==== QUOTED PASSAGE

Jaw joint problems

Jaw Joint Problems

Otherwise known as Temporo Mandibular Joint Dysfunction (TMJ)

TMJ dysfunction can be caused by the obvious- a fall, an accident; or the not so obvious but more common- sleeping in an awkward position. Muscles and ligaments can be pulled out of position and swelling usually occurs within the joint.

Symptoms may include

  • Dull pain near the ear
  • Muscular pain in the cheek
  • Pain on movement of the jaw
  • Clicking and/or clunking on opening or closing
  • Locking of the joint released by wiggling the jaw side to side
  • Inability to close properly / bite feels different

Gentle treatment

The jaw joint is put under most pressure when it is wide open; therefore eat “thin” food so that you don’t need to open wide. (No burgers, apples etc)

Avoid tough chewing; go soft for a couple of weeks

Do not yawn - drop your chin to chest (the yawn you do in meetings)

========
==== DATASET EXCERPTS

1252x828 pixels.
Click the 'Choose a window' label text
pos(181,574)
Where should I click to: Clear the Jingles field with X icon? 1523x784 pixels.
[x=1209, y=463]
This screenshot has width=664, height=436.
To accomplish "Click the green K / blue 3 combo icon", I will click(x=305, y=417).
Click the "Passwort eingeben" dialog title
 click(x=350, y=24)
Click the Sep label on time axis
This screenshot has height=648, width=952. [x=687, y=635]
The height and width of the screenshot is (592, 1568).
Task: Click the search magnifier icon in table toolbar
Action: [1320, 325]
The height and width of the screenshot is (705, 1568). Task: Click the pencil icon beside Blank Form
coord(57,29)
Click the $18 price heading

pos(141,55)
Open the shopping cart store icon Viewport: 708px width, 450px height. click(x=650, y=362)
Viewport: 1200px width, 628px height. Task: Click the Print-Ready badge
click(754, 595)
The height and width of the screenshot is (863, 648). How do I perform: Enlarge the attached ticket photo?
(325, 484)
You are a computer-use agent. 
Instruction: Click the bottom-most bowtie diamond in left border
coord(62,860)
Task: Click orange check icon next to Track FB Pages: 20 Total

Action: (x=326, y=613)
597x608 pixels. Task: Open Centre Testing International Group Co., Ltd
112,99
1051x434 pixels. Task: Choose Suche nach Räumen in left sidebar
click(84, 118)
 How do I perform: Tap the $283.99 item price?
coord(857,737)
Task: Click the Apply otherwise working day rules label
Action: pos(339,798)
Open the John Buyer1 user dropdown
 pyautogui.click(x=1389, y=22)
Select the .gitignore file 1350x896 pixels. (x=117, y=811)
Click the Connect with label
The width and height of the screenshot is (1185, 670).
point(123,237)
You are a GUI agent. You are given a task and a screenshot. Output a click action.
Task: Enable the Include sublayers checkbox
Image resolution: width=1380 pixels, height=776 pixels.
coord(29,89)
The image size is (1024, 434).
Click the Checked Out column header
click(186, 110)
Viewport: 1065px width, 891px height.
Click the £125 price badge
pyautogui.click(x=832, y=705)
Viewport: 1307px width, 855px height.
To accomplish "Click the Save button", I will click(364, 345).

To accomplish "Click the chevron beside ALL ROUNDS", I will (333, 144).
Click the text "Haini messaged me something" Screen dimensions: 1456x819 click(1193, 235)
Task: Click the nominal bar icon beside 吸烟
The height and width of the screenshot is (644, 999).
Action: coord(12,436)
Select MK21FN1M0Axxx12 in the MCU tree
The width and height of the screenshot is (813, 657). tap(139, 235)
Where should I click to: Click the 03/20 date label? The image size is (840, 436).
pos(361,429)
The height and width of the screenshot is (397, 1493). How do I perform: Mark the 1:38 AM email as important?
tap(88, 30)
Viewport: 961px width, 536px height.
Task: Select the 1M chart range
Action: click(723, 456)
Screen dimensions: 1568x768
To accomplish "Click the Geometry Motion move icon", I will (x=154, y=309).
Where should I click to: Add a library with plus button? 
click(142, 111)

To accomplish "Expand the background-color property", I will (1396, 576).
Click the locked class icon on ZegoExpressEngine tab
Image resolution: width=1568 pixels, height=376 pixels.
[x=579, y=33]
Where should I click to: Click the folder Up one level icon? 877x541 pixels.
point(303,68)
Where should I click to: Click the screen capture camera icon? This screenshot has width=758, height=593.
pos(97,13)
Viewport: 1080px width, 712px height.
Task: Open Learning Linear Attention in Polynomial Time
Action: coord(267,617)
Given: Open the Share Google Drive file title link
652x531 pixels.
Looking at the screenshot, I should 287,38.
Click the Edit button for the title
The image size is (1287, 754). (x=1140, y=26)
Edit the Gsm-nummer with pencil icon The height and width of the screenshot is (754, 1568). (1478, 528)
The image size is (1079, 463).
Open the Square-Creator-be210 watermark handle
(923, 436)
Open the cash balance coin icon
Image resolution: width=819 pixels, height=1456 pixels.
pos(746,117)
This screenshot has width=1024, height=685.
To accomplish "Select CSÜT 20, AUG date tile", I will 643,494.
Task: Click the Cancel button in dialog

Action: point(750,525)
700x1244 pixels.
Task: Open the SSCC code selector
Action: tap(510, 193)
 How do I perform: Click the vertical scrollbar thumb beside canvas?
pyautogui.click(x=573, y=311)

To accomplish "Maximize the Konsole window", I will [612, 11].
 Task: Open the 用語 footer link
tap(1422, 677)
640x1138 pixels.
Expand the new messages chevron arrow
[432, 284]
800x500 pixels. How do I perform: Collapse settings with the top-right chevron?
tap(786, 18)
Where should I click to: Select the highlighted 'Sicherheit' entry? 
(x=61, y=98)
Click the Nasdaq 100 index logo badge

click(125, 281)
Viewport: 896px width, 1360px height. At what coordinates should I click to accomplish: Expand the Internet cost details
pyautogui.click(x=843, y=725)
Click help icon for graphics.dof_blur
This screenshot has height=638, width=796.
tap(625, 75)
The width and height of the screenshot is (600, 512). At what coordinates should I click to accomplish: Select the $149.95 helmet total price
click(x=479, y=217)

========

* **WHAT THE EXERCISE ASKS**
Reproduce the jaw joint text above between "Gentle treatment" and "do in meetings)", inclusive, with "burgers" replaced by "sandwiches".

* **PROBLEM SOLUTION**
Gentle treatment

The jaw joint is put under most pressure when it is wide open; therefore eat “thin” food so that you don’t need to open wide. (No sandwiches, apples etc)

Avoid tough chewing; go soft for a couple of weeks

Do not yawn - drop your chin to chest (the yawn you do in meetings)